ECONOMY

Turkish roadshow starts next week

LONDON (Reuters) – Turkish officials, including Economy Minister Ali Babacan, will visit fund managers in the USA next week, in a roadshow arranged by Merrill Lynch, traders in London said yesterday. Officials at the named bank were not immediately available for comment. A trader away from the lead said, «We have heard there is a US roadshow starting Monday 8.» Another trader said Babacan was expected to meet fund managers in Chicago, Boston, New York, and the Pacific coast during a weeklong trip. Babacan and Turkish financial officials visited the USA two weeks ago to meet US Treasury officials to discuss the terms of a $8.5 billion loan deal, which US officials said might be signed by the end of September.

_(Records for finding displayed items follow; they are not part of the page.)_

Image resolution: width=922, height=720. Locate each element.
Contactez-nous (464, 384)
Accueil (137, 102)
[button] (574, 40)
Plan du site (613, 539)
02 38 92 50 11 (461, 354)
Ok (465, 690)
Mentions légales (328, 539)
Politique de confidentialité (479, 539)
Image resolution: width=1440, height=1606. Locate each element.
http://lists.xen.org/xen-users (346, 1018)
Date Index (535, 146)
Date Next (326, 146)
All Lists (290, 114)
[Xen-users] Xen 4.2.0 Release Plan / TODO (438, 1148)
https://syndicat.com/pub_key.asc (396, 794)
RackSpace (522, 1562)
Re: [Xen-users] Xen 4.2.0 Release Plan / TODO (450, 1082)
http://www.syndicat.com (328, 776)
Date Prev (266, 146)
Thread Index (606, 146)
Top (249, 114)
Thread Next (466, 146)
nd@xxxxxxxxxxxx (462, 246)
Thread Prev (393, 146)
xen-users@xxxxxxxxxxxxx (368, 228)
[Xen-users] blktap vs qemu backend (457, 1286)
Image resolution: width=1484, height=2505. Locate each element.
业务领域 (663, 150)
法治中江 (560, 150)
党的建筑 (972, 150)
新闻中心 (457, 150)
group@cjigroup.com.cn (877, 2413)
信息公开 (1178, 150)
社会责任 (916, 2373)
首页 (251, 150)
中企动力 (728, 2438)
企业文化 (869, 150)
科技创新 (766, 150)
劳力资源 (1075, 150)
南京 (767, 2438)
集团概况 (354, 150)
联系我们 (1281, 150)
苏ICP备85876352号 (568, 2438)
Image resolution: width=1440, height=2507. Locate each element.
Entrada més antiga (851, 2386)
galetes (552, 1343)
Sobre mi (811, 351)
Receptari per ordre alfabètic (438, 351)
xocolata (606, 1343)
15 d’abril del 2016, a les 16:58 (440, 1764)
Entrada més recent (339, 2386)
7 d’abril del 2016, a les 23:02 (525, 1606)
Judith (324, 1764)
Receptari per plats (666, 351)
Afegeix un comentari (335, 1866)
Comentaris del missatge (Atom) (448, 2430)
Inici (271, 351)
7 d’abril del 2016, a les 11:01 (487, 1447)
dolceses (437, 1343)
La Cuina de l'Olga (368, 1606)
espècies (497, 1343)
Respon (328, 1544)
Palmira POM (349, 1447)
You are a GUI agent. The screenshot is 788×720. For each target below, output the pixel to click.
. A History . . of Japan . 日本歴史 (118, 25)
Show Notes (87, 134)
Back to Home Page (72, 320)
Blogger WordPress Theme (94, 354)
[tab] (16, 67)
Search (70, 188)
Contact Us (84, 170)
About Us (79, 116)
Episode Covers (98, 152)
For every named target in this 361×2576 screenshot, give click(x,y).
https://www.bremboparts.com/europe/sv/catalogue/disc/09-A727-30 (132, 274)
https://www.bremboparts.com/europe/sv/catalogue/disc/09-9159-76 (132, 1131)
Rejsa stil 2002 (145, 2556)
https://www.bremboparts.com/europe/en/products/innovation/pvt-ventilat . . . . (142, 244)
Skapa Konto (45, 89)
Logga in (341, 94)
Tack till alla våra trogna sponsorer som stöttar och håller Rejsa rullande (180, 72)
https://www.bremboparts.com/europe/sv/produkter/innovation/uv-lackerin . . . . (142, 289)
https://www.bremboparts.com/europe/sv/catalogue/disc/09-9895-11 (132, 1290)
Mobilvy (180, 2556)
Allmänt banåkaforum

Although new bonds do not always follow presentations like the one expected next week, investors tend to expect a new bond after a roadshow. «There is some talk they might do a 20-year bond, but I am not sure,» said a fund manager in France. Frequent borrowers sometimes use such roadshows as a way of testing market appetite for new issuance. The investor said Turkey’s economic chieftains had visited European capitals in July, but Turkey did try to borrow in the traditionally illiquid summer markets. Emerging bond markets were illiquid through most of July and August, but trade has begun to recover this week. Turkish borrowing rates have fallen steadily since July, thanks to falling inflation and rising expectations of US loans at concessionary rates, which boosted demand for that country’s debt. Turkey’s benchmark 2030 dollar bond traded at 110.25 percent of face value yesterday, up 1.25 points on the session, 9.5 percentage points of face value higher than its lows at the start of July. That means the country’s 30-year dollar borrowing rate has fallen from 11.8 percent to 10.7 percent in around two months. In recent days, traders have come to believe that Turkey will get the concessionary loan before having to commit to assisting in the US occupation in Iraq. Supporting the USA in Iraq is politically contentious in Turkey. In early March, Parliament threw out a measure which would have allowed US troops access to southern Turkey, even though doing so forfeited a potential loan deal worth an estimated $30 billion. The USA wanted to use bases in Turkey to open a second front in Iraq for the US-led war that took place there in March, April and May this year.